Most notably, though, Matthew’s Gospel tells the story has far more details about what is expected of the disciples. What should they take? Jesus tells them...and it isn’t much. How should they respond to the folks who don’t respond to their message or treat them with hospitality? Jesus tells them.

But the passage I’d like to highlight here is verse eight, in which Jesus tells them that as they received without payment, they should also give without payment. Along with verses seventeen through twenty-three, this verse is among the reasons that bible scholars think that Matthew was written at a later time in the life of the church. Those later verses indicate that the church was being actively oppressed, but verse eight seems to speak to a situation that was of much contention in the early church: Should evangelists and pastors be paid?

What Jesus seems to be implying in this verse is that payment isn’t appropriate for sharing the Gospel message, which is, after all, something given free of charge. Again, it’s only Matthew that records this statement, and ultimately, we hear from the Apostle Paul that the early church settled on paying certain members of the community for their service, ‘cause having dedicated pastors and youth pastors is a good thing. I think.

There’s a deeper point here, though. This passage speaks to the way we give. It speaks to the way we serve. And it speaks what we should expect to receive in return. Church...that place where we live and proclaim the Kingdom of God...can’t show the kind of hospitality that comes when you’re looking for something in return.

Yeah, church members want their church to grow. But when you invite that person to come to church, or you set up a new program to give respite care to moms with toddlers...what’s the expectation? When you welcome that new person into the church, and follow up with them...are you expecting anything in return?
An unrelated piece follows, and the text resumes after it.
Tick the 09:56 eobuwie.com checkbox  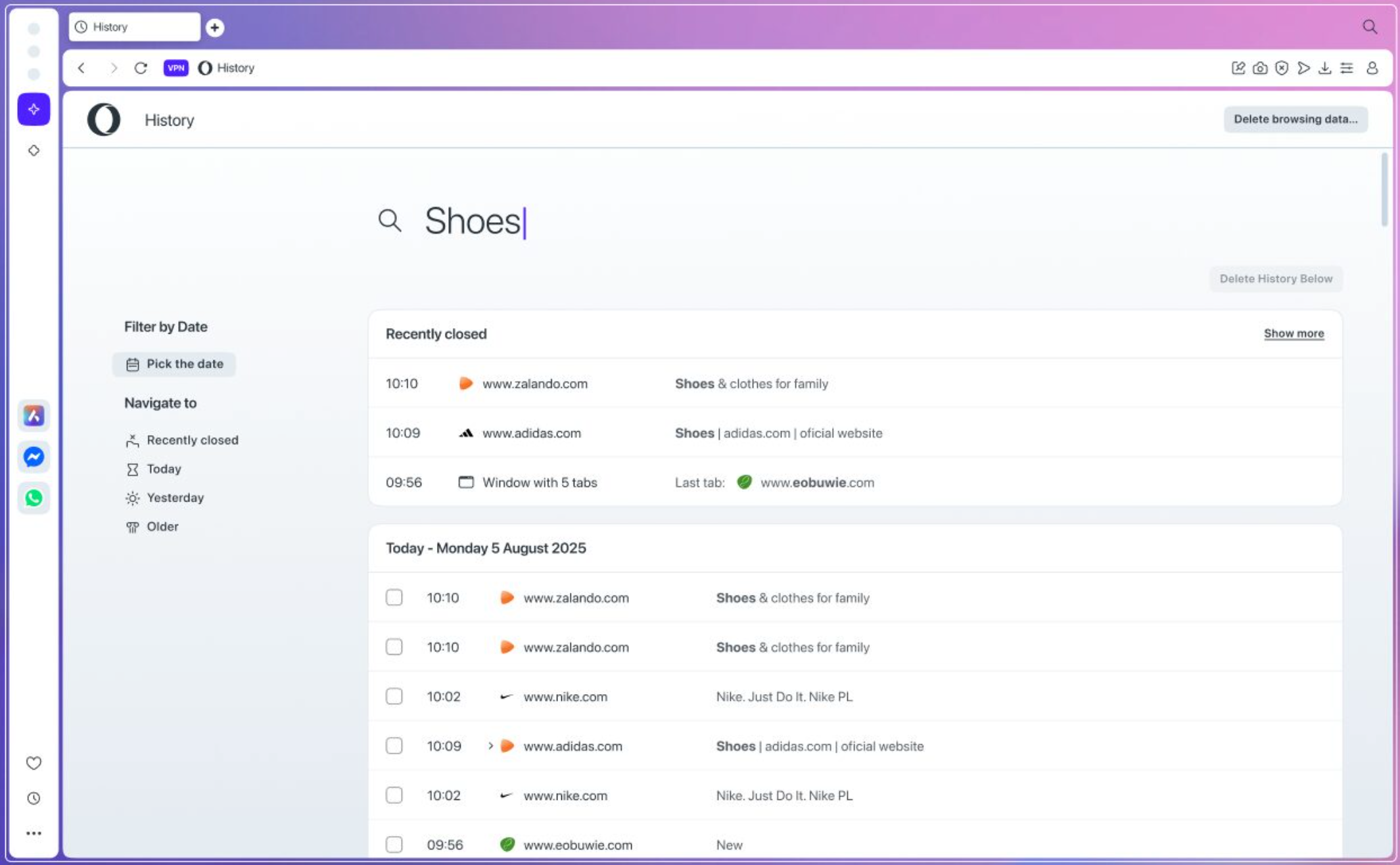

It’s the real challenge as you try to build a church. Are you interested in sharing the goodness of the Kingdom message with that new person? Or somewhere, right under the surface, are you looking at all those empty pews and hoping that this person will help fill them? If that hunger for growth and church success starts becoming the reason you’re reaching out to others, are you really showing hospitality? Are you really seeking to give without thought of gain?

All the programs, all the events, all of the activities and outreach strategies and plans...none of those things are real unless they are undertaken from a heart filled with excitement about the possibilities of the church or the movement or the Gospel.

Hospitality...real Christian hospitality...can’t be bought, or rented, or given on credit. It needs to be given free of charge.